** Opening Exercise inputs block **

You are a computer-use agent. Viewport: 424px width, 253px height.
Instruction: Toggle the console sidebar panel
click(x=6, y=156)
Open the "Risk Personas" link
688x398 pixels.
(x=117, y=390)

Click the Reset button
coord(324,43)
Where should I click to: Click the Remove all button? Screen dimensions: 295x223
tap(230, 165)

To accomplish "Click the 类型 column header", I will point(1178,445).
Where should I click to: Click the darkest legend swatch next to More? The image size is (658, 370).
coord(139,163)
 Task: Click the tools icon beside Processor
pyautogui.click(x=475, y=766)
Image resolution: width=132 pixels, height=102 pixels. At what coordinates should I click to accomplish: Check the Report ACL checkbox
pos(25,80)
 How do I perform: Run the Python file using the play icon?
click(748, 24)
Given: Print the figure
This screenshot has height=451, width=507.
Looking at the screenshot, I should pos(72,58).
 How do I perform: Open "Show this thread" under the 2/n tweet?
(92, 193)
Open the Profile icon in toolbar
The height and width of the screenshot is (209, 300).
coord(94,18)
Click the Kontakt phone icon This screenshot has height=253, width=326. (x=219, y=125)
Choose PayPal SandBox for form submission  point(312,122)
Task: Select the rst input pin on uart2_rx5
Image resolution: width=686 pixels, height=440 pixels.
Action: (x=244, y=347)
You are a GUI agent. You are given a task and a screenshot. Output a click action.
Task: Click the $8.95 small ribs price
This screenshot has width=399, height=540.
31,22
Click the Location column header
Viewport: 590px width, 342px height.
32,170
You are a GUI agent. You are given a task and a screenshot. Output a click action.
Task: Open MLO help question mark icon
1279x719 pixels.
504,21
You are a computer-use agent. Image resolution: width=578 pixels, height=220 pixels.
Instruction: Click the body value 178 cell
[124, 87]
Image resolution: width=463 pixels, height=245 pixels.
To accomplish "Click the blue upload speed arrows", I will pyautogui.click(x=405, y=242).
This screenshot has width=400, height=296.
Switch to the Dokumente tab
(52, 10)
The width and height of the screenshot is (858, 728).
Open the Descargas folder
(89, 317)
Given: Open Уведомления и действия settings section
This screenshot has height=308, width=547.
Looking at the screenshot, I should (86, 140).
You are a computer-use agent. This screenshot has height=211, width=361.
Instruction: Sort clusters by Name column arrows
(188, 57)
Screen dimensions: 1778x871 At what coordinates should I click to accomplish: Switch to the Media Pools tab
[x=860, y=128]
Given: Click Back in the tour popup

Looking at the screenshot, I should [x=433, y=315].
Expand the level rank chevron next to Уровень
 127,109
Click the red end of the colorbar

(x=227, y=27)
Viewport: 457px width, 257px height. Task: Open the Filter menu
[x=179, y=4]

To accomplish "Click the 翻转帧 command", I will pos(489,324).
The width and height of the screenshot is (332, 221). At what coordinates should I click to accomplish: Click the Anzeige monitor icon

** Closing Exercise inputs block **

Search the entries above for the word "point", and copy every line where it occurs.

• _Response to the exercise_:
To accomplish "Click the 类型 column header", I will point(1178,445).
Choose PayPal SandBox for form submission  point(312,122)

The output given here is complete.